**Request:**
Arrange the stretch from the line containing "This screenshot has width=1768, height=1048." through the end of the material as a numbered list, skipping any blank lines and leaving out the pictures.

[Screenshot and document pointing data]
================

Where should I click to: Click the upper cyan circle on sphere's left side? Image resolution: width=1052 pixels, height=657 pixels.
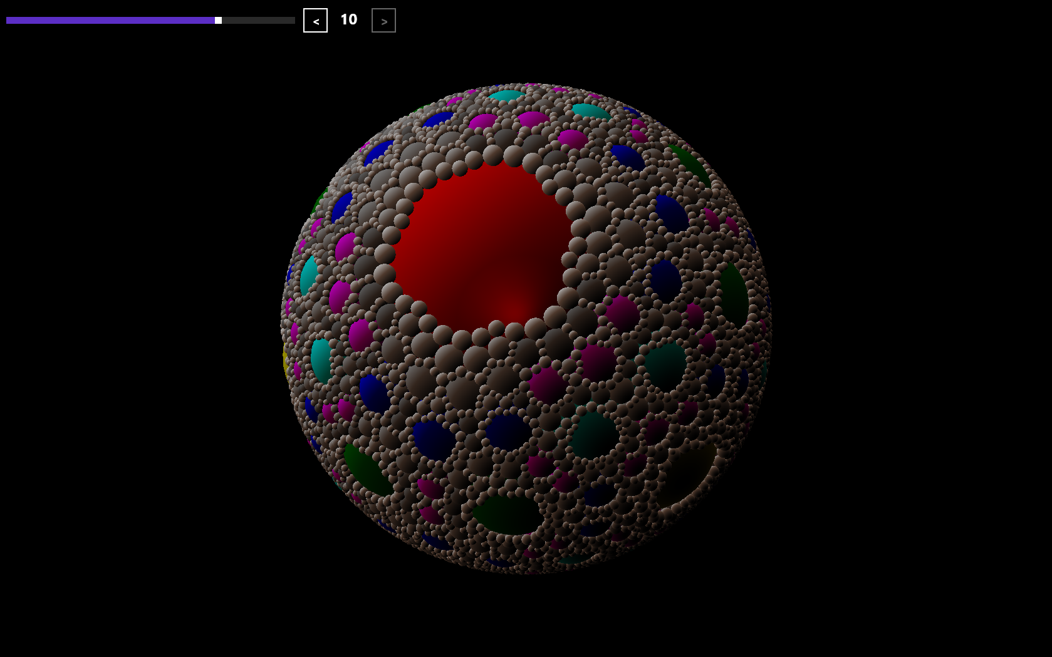(309, 274)
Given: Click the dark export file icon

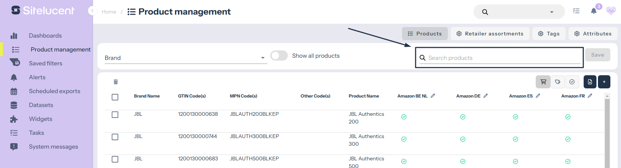Looking at the screenshot, I should pos(590,82).
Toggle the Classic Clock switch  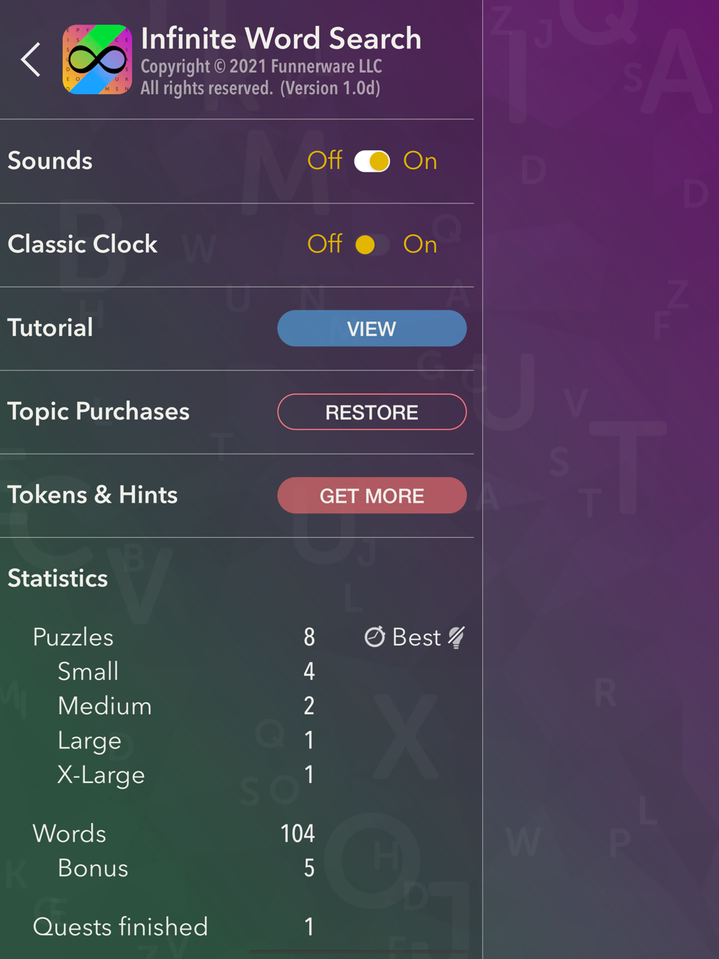tap(372, 244)
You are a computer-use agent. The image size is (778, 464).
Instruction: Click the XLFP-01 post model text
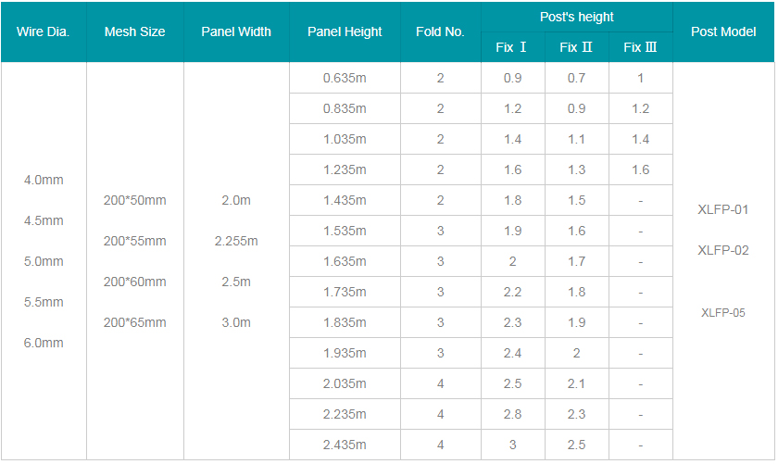(723, 209)
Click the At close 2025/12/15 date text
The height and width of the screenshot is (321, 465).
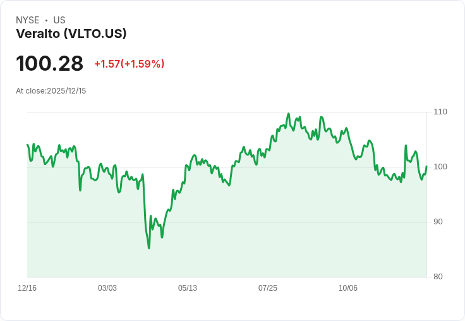51,91
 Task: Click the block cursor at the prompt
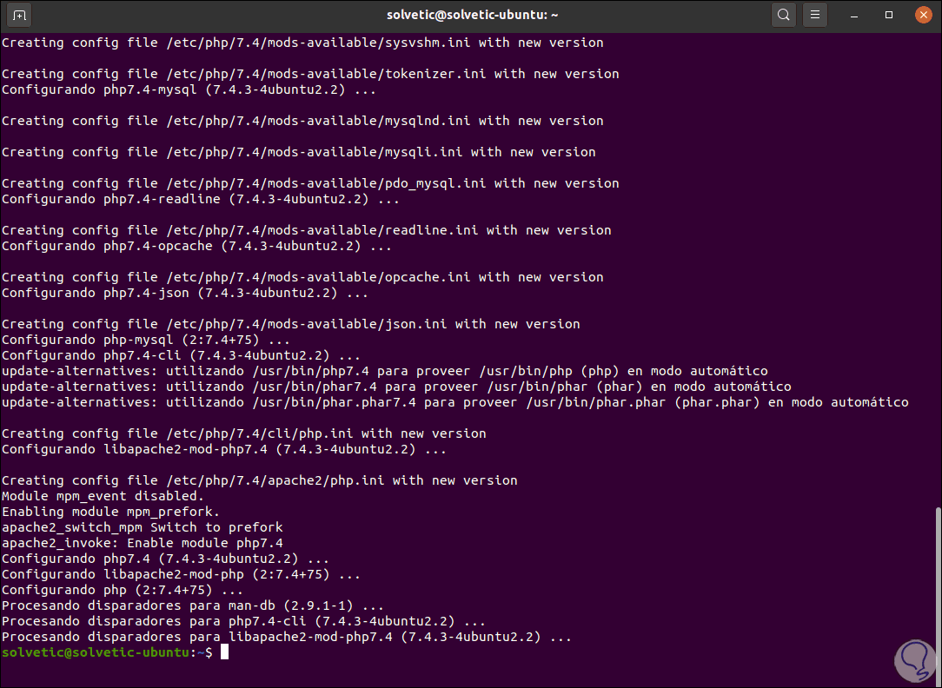(224, 652)
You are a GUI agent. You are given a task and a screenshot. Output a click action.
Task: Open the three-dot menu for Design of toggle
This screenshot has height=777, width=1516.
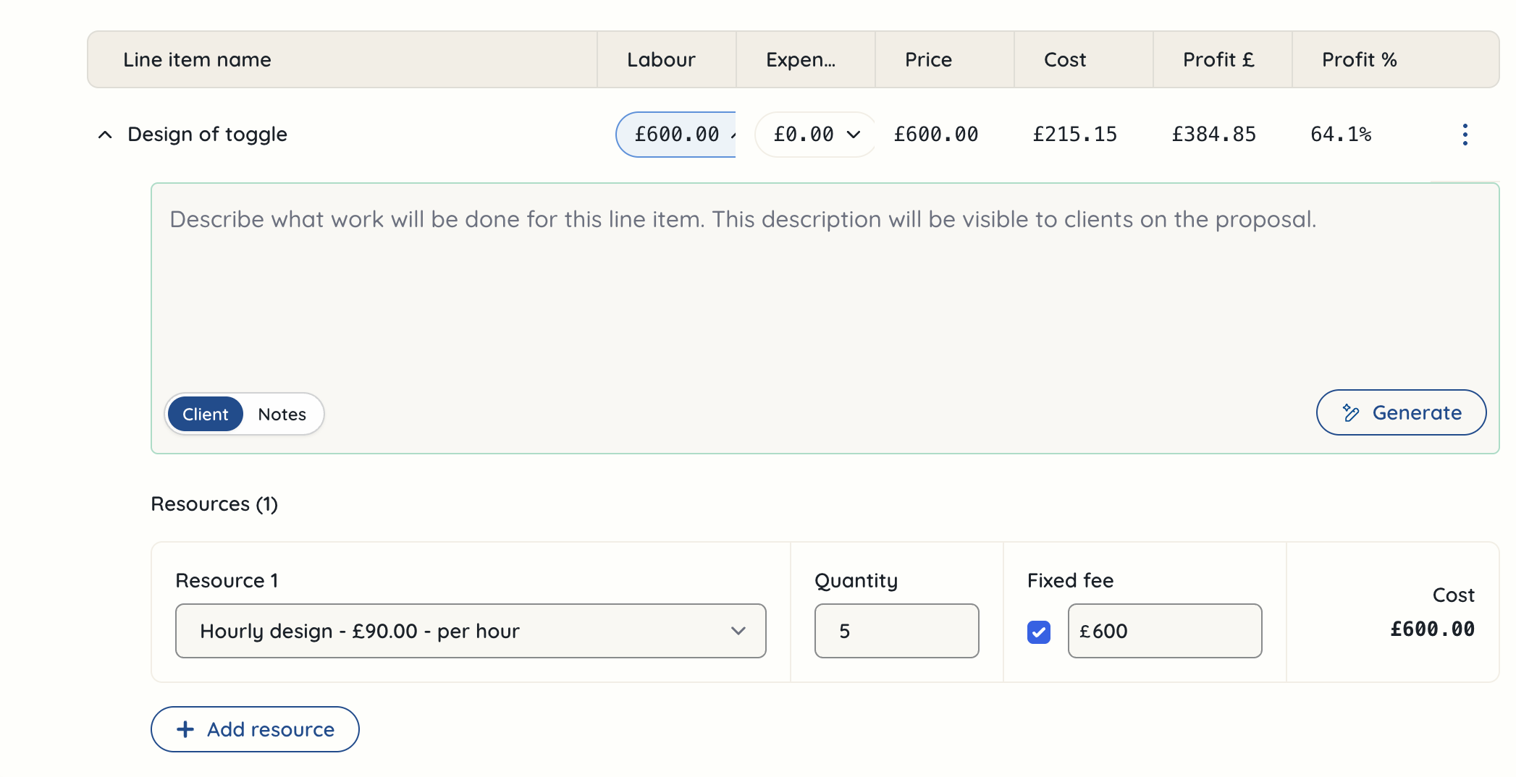1465,135
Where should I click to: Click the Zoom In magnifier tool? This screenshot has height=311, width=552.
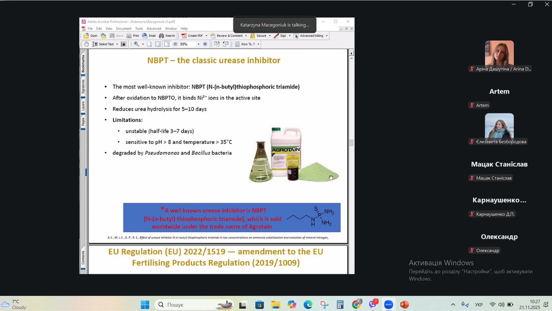tap(136, 44)
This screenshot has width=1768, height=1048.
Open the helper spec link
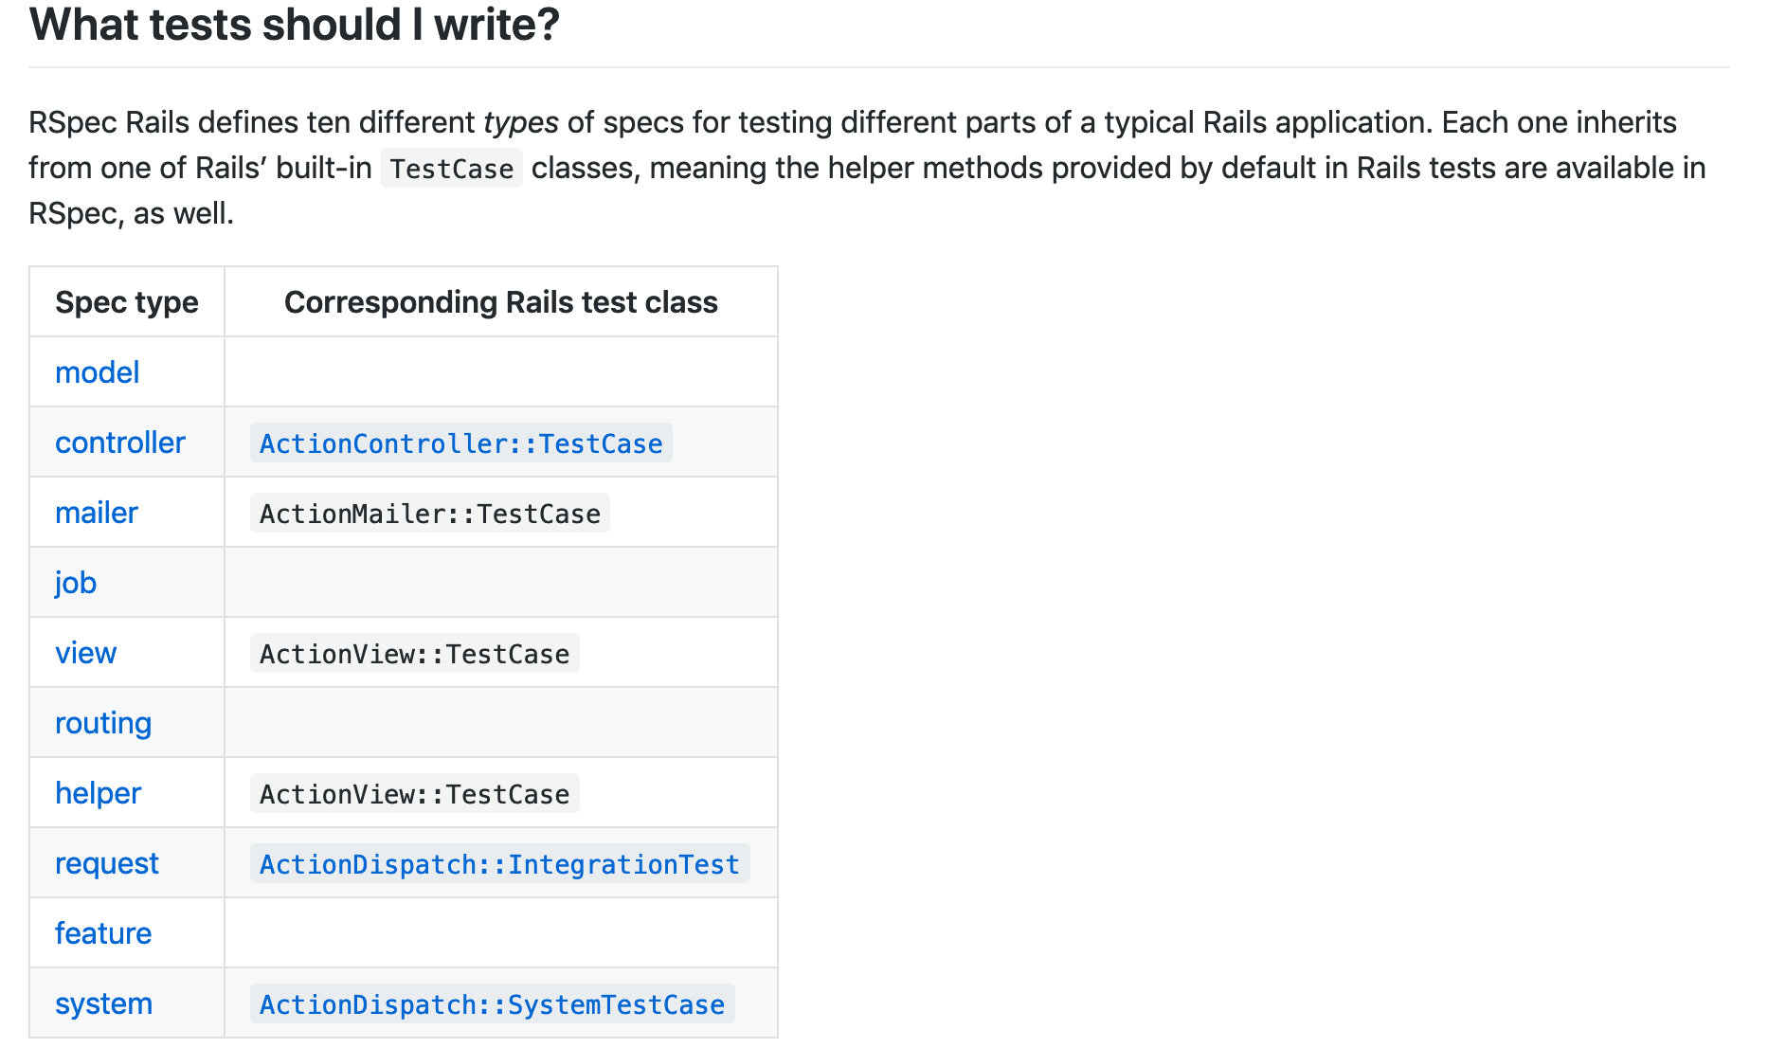coord(98,793)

================

**Answer in full:**
1. This screenshot has width=1768, height=1048.
2. Open the helper spec link
3. coord(98,793)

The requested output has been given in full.